# Kurze Aufgabe A:
Kannst du aus dem Textausschnitt über Mies van der Rohe und die Villa Tugendhat wortgetreu die Stelle entnehmen, die bei "Die privilegierte Lage" beginnt und bei "vermerkt Ludwig Hilberseimer." endet?
──────── Textausschnitt ────────
Mit dieser Vermischung der Künste war die Moderne bei sich angekommen, wie bereits bei der Eröffnung des Festspielhauses Hellerau am Vorabend des Ersten Weltkrieges. Der Lebensrhythmus der Zeit war gebildet aus Tanzkunst und Architektur. Dieser Lebensrhythmus flackert heute wieder auf. Die Elbphilharmonie wurde durch die Tanzkompanie von Sasha Waltz eingeweiht.

Die plastisch wirkenden Raumbilder Mondrians werden zu Bildräumen, wo Mies van der Rohe die Realisierung seiner Vorstellungen vom Raumkontinuum gelingt. Aus Malerei wird ein panoramatisches Bild der realen Landschaft. In der Villa Tugendhat (Brünn 1929/30) inszenierte Mies ein Gesamtkunstwerk aus Architekturbild und Landschaftsbild. Alle überbauten Flächen fügen sich in ein Raster von Quadern. Den Wintergarten legte der Architekt auf die Tiefe dreier Rasterquadrate fest und führte ihn über die gesamte Breite des Hauses.1

Haus Tugendhat: Links die kostbare Onyxwand. Bild: Simonma / CC-BY-SA-3.0

Die privilegierte Lage am Hang gewährt einen Blick über das Tal und die Stadt. Die Inszenierung der über den Hauptraum gestreuten Wohnelemente, auch der Wände, macht die im Blickfeld liegende Landschaft zum Gemälde wie auf einem vorbeiziehenden Theaterprospekt. Der landschaftliche Raum ist aus dem Nächstliegenden und dem Entferntesten zusammengezogen. Wer den Wohnraum betritt, ist zunächst vom Fensterbereich abgeschirmt. Er befindet sich "hinter der Bühne".2 Man muss sich in diesem "Raum bewegen, sein Rhythmus ist wie Musik", vermerkt Ludwig Hilberseimer.
────────
# Kurze Aufgabe B:
Kannst du nur den Teil der Datensätze, der mit der Zeile mit "The height and" beginnt und mit dem Ende der Datensätze endet, samt allen Aufforderungen wiedergeben und dabei zu jeder Koordinate in den Antworten 124 addieren? Lass die Bilder in deiner Antwort weg.
──────── Material zur Aufgabe ────────
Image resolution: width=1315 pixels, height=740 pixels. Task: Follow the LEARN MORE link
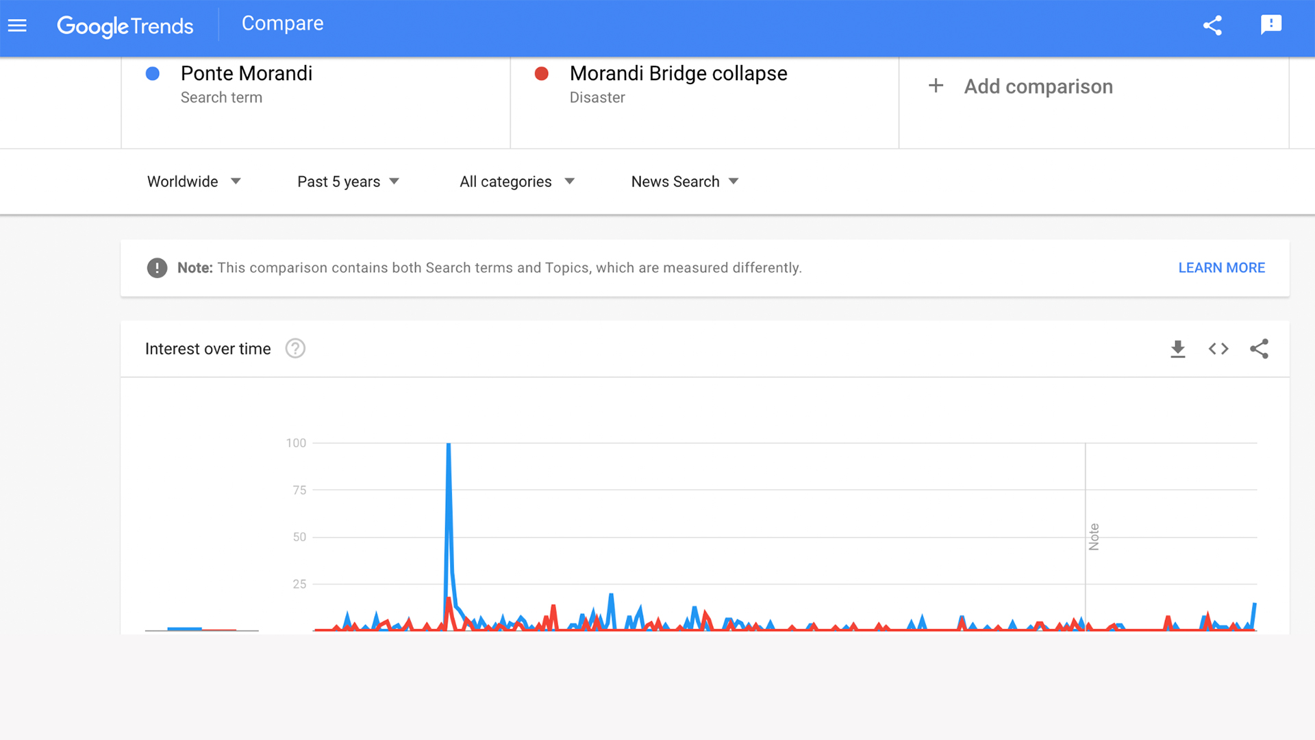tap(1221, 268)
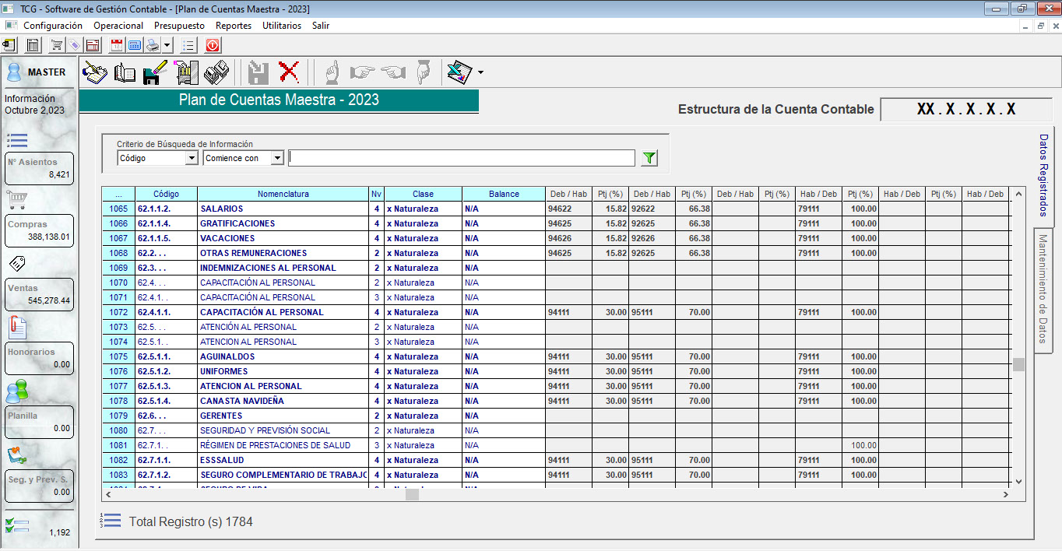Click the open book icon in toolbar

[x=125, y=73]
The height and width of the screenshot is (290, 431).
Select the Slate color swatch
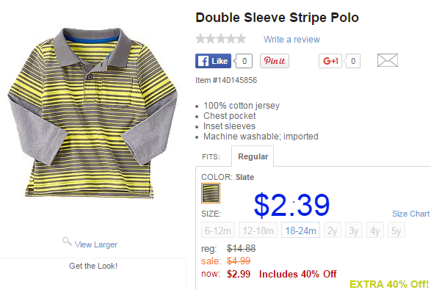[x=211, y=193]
────────
# Lösung A:
Die privilegierte Lage am Hang gewährt einen Blick über das Tal und die Stadt. Die Inszenierung der über den Hauptraum gestreuten Wohnelemente, auch der Wände, macht die im Blickfeld liegende Landschaft zum Gemälde wie auf einem vorbeiziehenden Theaterprospekt. Der landschaftliche Raum ist aus dem Nächstliegenden und dem Entferntesten zusammengezogen. Wer den Wohnraum betritt, ist zunächst vom Fensterbereich abgeschirmt. Er befindet sich "hinter der Bühne".2 Man muss sich in diesem "Raum bewegen, sein Rhythmus ist wie Musik", vermerkt Ludwig Hilberseimer.

# Lösung B:
The height and width of the screenshot is (290, 431).
Select the Slate color swatch
[x=335, y=317]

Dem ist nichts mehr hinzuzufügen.